Overview

At the beginning of 2017, at Uala we figured out that it was the right moment to implement an analytics platform. We tried different options, searching for alternatives day by day, but nothing satisfied us at all: lots of them were highly priced, other required specific cloud provider in order to work (mainly AWS, but they want you to use S3 for data synchronization, EC2 instances and Redshift), other simply did not satisfy our needs.

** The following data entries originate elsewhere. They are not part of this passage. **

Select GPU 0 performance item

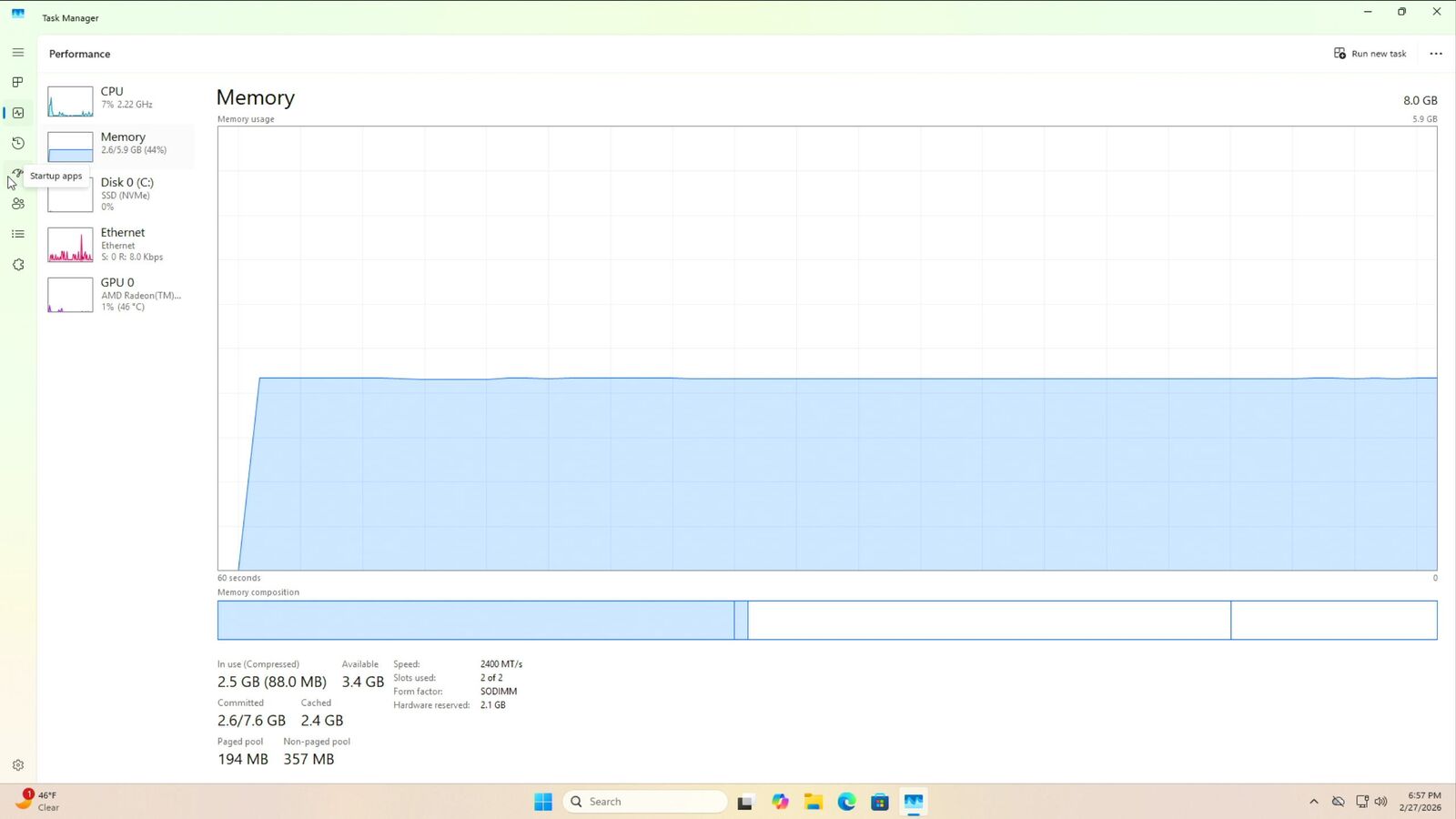pos(118,294)
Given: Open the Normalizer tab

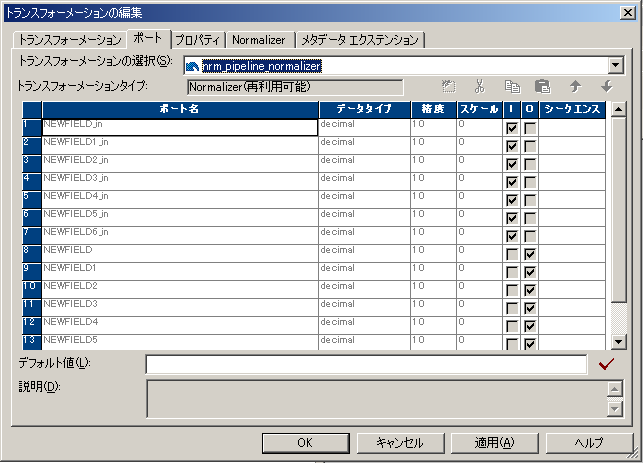Looking at the screenshot, I should 260,40.
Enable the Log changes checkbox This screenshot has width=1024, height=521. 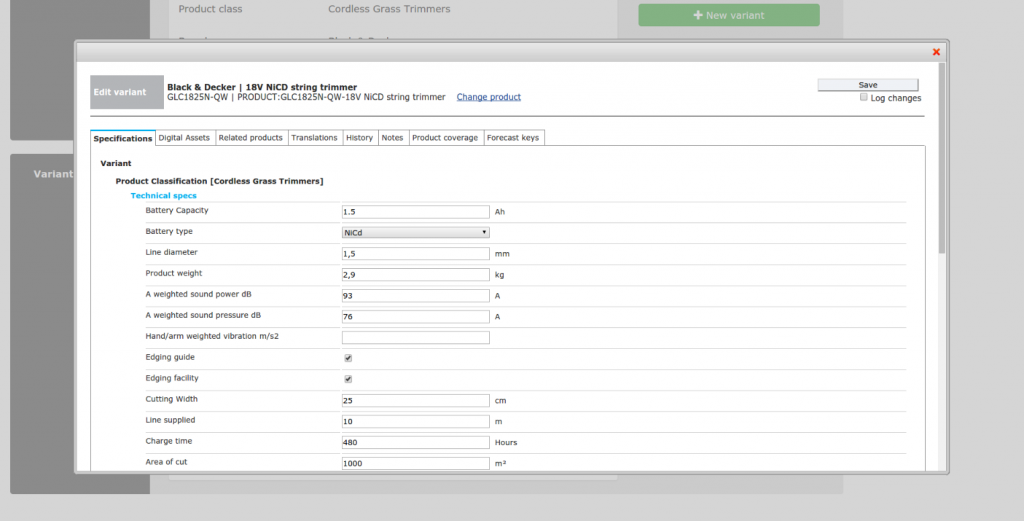[865, 98]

At that point, there were no alternatives to…build our own analytics platform.

Data collection

Searching across the web for an open sourced (and) adaptable analytics solution, we found out that there were several companies that shared (also broken) small fragments of their analytics platforms on GitHub: we thought we could take some ideas and parts already developed to be able to take cues in a wider development.

The first part where to focus on was the data collection: we put our efforts in order to create a system that receives data in a standard and interoperable format (this is one of the main principle of open sourcing things, isn’t it?). Segment was a great inspiration: they open sourced all the analytics clients for most of the platforms, including Android, iOS and JS.

We forked their repositories, changed API endpoint for our future analytics API endpoints, modified several ingestion logics, lightened them and repacked.

Data ingestion

The server part was the most difficult: in all the solutions found, the missing thing was a system that ingest the data to save them in some storage. We were about to give up and start developing a custom web server from scratch, but at the end with a stroke of luck we found a public repository of a Go-lang webserver, however broken.

So, we rolled up our sleeves and debugged the code and corrected the errors, finally managing to make the webserver work. The operation of the system is as follows: the webserver exposes REST API to clients and pushes data on a Kafka topic.

During our analysis of all data analytics web platforms, we understood that Kafka is used by most of the solutions for managing data transmission for its ability to handle huge amount of data in a solid way; it is coordinated by a Zookeeper cluster.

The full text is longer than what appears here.